◆ **ASSIGNMENT**: Rewrite the lines starting at the one containing "What do you see at coordinates (351, 131)" and ending at the one containing "What do you see at coordinates (79, 378)", replacing "Locate an element" with "Find an element" and leaving everything else unchanged.

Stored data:
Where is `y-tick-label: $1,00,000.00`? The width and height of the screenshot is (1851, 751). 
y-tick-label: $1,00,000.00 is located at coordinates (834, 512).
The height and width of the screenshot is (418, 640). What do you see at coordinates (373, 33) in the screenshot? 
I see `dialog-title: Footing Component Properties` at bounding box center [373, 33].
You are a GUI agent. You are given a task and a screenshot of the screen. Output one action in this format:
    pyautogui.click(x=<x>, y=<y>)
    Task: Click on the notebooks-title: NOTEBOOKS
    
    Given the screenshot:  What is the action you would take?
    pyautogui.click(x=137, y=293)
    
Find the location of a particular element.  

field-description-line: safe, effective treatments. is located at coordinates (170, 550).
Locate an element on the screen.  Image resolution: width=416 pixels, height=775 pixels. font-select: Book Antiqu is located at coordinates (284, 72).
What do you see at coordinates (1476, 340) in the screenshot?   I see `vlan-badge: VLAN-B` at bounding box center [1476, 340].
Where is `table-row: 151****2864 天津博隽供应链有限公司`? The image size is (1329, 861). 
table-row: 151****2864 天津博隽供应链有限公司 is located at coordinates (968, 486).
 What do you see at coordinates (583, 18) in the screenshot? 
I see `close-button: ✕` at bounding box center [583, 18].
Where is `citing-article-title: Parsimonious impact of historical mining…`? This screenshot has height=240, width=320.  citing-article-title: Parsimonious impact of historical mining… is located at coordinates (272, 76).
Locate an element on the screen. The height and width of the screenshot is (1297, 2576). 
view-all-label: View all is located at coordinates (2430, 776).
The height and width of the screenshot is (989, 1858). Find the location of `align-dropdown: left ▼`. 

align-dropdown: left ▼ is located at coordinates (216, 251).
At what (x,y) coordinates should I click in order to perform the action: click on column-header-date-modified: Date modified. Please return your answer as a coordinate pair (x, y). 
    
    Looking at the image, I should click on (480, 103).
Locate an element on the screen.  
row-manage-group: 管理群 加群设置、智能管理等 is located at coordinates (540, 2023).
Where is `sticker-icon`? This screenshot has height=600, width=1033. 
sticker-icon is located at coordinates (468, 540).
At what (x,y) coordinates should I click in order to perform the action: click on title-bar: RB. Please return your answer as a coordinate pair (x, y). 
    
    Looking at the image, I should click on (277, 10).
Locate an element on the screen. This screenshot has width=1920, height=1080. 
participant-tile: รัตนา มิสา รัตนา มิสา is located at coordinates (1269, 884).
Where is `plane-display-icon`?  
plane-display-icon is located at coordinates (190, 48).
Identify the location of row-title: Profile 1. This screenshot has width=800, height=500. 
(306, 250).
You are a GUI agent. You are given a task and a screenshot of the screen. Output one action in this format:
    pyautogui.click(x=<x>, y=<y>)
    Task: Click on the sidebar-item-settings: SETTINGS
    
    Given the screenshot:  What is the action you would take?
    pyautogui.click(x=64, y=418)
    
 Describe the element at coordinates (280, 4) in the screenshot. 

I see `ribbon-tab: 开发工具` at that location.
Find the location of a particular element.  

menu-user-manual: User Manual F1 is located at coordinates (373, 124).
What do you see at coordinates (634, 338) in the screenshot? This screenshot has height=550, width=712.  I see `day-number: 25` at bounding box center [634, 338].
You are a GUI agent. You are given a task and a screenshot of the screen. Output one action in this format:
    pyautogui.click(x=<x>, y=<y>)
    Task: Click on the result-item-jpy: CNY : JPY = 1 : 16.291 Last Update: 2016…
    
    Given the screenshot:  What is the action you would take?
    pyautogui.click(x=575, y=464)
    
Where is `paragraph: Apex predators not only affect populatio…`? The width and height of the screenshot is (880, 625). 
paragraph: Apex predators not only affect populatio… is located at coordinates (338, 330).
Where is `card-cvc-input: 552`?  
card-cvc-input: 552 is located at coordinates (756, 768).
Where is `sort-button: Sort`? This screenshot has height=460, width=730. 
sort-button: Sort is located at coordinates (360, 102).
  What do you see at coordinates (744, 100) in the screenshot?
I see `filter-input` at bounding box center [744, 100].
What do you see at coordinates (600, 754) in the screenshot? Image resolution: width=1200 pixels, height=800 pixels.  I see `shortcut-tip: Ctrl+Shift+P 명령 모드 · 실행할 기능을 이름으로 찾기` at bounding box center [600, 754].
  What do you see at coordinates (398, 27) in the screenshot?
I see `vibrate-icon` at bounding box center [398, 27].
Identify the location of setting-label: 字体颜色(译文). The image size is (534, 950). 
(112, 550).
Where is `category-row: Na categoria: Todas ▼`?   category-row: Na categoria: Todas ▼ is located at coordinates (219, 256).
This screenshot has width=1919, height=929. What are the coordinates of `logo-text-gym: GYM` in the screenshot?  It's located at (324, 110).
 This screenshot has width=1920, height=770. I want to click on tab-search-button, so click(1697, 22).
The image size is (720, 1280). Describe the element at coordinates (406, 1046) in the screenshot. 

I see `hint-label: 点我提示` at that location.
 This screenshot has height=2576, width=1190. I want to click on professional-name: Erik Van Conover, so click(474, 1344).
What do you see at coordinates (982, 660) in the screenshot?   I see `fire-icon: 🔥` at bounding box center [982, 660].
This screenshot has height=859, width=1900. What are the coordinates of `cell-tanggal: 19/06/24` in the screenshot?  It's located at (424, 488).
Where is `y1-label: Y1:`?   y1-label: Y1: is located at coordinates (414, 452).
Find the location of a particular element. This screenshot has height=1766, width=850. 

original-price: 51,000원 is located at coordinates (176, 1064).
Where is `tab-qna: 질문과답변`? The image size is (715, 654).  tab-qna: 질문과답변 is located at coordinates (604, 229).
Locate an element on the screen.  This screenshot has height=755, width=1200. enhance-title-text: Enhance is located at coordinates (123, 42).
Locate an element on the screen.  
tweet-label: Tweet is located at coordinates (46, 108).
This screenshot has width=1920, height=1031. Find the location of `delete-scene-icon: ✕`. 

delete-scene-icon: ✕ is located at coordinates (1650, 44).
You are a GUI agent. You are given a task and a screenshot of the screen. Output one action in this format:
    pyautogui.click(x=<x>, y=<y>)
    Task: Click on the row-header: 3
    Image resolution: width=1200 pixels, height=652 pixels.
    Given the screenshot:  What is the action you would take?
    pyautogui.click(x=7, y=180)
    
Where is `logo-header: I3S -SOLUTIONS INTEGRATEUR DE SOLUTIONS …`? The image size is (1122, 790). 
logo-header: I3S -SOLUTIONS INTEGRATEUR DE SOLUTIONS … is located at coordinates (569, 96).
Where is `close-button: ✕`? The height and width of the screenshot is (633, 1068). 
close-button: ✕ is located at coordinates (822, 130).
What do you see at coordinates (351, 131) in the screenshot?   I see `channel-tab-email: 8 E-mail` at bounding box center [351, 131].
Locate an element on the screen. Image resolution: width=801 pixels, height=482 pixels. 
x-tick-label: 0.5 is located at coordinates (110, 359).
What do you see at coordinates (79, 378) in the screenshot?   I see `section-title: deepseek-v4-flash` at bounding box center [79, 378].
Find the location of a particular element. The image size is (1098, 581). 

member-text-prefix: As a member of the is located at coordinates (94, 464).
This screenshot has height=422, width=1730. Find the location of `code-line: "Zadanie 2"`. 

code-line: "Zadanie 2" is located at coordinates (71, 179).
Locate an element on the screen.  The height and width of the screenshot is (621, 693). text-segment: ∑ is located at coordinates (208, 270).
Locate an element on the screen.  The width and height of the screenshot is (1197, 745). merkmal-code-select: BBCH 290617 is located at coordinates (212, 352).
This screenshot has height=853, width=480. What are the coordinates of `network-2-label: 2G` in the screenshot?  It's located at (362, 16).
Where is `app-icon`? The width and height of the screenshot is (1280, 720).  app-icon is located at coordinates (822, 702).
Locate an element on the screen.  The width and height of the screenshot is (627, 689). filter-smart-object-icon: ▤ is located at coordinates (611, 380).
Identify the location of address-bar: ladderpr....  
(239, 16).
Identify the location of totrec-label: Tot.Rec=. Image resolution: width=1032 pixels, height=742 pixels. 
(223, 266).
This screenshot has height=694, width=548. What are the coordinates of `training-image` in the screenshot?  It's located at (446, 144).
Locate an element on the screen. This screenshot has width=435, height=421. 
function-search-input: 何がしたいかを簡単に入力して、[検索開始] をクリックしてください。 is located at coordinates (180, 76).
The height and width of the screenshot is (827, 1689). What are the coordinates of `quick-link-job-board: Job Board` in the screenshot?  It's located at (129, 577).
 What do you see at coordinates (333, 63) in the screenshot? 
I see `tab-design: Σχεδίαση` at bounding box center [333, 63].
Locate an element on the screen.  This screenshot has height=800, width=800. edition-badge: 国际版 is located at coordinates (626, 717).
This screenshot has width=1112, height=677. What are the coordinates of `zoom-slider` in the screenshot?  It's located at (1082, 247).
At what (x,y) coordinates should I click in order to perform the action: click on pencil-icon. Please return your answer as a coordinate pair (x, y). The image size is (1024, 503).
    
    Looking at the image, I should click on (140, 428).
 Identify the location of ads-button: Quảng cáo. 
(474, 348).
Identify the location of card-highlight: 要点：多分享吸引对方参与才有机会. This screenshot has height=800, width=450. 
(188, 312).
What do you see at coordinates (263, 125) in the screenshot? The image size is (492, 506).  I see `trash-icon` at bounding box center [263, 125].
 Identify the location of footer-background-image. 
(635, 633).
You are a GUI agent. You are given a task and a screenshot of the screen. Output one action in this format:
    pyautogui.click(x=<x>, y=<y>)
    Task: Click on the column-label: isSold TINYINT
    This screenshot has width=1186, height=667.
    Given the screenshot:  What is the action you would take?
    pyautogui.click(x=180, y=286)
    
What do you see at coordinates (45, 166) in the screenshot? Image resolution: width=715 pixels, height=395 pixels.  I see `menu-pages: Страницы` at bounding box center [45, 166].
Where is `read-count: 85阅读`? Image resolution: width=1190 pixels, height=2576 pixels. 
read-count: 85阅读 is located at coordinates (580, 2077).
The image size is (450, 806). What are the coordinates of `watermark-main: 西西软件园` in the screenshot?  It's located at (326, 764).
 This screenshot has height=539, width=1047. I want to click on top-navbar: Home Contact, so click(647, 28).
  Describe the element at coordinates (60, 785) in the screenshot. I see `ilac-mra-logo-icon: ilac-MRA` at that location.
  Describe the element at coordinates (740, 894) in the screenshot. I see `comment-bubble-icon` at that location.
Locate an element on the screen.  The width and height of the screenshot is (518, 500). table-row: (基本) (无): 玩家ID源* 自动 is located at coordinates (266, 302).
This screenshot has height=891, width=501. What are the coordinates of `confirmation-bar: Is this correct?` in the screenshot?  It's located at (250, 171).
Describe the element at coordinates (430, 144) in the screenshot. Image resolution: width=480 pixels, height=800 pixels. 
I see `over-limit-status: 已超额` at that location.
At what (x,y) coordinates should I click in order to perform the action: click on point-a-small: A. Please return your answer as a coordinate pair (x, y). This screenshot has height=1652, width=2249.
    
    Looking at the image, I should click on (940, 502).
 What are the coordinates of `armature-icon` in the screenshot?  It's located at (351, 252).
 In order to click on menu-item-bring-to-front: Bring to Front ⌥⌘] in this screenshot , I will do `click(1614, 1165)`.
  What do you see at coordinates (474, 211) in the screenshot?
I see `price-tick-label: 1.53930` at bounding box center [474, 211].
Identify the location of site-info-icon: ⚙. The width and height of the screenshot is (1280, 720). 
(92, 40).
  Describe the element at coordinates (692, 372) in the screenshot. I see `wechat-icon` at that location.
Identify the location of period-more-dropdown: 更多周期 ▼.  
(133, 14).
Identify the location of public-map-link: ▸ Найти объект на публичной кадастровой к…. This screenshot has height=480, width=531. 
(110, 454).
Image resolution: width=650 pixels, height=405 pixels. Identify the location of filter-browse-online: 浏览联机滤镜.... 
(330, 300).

◆ **EXERCISE RESULT**:
What do you see at coordinates (351, 131) in the screenshot?   I see `channel-tab-email: 8 E-mail` at bounding box center [351, 131].
Find an element on the screen. Image resolution: width=801 pixels, height=482 pixels. 
x-tick-label: 0.5 is located at coordinates (110, 359).
What do you see at coordinates (79, 378) in the screenshot?   I see `section-title: deepseek-v4-flash` at bounding box center [79, 378].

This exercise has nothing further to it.